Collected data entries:
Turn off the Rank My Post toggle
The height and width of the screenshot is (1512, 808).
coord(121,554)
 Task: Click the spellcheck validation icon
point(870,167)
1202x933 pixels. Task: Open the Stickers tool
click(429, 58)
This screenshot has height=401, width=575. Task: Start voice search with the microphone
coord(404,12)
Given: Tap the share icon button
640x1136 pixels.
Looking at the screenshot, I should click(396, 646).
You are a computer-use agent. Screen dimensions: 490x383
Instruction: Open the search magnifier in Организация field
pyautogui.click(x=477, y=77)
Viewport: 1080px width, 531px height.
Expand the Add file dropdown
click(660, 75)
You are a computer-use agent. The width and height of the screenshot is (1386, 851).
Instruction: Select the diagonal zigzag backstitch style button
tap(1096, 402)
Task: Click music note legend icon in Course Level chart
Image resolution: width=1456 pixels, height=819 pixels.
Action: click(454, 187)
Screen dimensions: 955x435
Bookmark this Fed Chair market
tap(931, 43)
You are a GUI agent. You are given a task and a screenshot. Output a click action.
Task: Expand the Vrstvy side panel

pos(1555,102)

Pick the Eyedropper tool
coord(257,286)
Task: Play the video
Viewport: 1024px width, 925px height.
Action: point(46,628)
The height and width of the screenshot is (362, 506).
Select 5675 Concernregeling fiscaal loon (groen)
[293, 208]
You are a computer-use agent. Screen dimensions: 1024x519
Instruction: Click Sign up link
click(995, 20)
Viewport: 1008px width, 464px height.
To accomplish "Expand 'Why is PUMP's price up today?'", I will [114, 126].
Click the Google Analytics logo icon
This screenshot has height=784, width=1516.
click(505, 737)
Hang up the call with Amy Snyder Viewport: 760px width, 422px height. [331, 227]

What the task asks: Without leaving anything out, output all of the data above exactly.

Written answer:
Turn off the Rank My Post toggle
The height and width of the screenshot is (1512, 808).
coord(121,554)
 Task: Click the spellcheck validation icon
point(870,167)
1202x933 pixels. Task: Open the Stickers tool
click(429, 58)
This screenshot has height=401, width=575. Task: Start voice search with the microphone
coord(404,12)
Given: Tap the share icon button
640x1136 pixels.
Looking at the screenshot, I should click(396, 646).
You are a computer-use agent. Screen dimensions: 490x383
Instruction: Open the search magnifier in Организация field
pyautogui.click(x=477, y=77)
Viewport: 1080px width, 531px height.
Expand the Add file dropdown
click(660, 75)
You are a computer-use agent. The width and height of the screenshot is (1386, 851).
Instruction: Select the diagonal zigzag backstitch style button
tap(1096, 402)
Task: Click music note legend icon in Course Level chart
Image resolution: width=1456 pixels, height=819 pixels.
Action: click(454, 187)
Screen dimensions: 955x435
Bookmark this Fed Chair market
tap(931, 43)
You are a GUI agent. You are given a task and a screenshot. Output a click action.
Task: Expand the Vrstvy side panel

pos(1555,102)

Pick the Eyedropper tool
coord(257,286)
Task: Play the video
Viewport: 1024px width, 925px height.
Action: point(46,628)
The height and width of the screenshot is (362, 506).
Select 5675 Concernregeling fiscaal loon (groen)
[293, 208]
You are a computer-use agent. Screen dimensions: 1024x519
Instruction: Click Sign up link
click(995, 20)
Viewport: 1008px width, 464px height.
To accomplish "Expand 'Why is PUMP's price up today?'", I will [114, 126].
Click the Google Analytics logo icon
This screenshot has height=784, width=1516.
click(505, 737)
Hang up the call with Amy Snyder Viewport: 760px width, 422px height. [331, 227]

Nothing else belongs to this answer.